The length of the forewings is 7−8.5 mm. The forewings are greyish brown to deep brown and the costal margin has three parallel white striae obliquely extending outward from the basal one-third, halfway and three-fourths respectively, the first and third striae broad and short, reaching one-thirds of the wing width, the second stria narrow and long, reaching midwing. There is a broad creamy white band extending from the base to the tornus along the dorsal margin, its upper margin extended to a broad, ill-defined white stria at two-fifths, reaching below the fold dorsally, the second white stria from two-thirds obliquely outward to meet the second costal stria at midwing, the third stria from beyond the second one and parallel with it to the midwing, sometimes meeting the third costal stria.
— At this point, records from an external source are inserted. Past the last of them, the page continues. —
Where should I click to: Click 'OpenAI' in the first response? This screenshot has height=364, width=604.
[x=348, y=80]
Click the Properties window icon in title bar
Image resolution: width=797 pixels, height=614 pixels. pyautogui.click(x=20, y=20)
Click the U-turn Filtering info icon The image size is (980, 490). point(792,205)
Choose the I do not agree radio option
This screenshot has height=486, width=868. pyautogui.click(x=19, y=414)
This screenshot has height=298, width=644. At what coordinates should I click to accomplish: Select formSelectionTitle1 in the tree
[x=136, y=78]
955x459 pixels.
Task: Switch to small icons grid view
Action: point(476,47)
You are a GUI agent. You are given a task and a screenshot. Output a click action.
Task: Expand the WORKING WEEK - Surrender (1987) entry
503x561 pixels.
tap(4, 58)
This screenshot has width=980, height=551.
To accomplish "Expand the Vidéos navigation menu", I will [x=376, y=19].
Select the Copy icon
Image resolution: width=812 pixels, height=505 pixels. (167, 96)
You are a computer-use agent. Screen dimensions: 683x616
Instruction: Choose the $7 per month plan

There is a silvery fascia with metallic reflection from the costal five-sixths to the dorsal margin, slightly arched outward medially. The distal one-sixth is yellowish brown, with a central black dot, with a small white dot at the costa and a white streak along the dorsal margin. The hindwings are grey to deep grey, sometimes with the basal one-third densely covered with rough black scales.

The larvae feed on seeds in the fruits of Glochidion sphaerogynum and Glochidion wrightii.

==Etymology==
The species name refers to the distally narrowed sacculus in the male genitalia and is derived from Latin angustus (meaning narrow) and sacculus.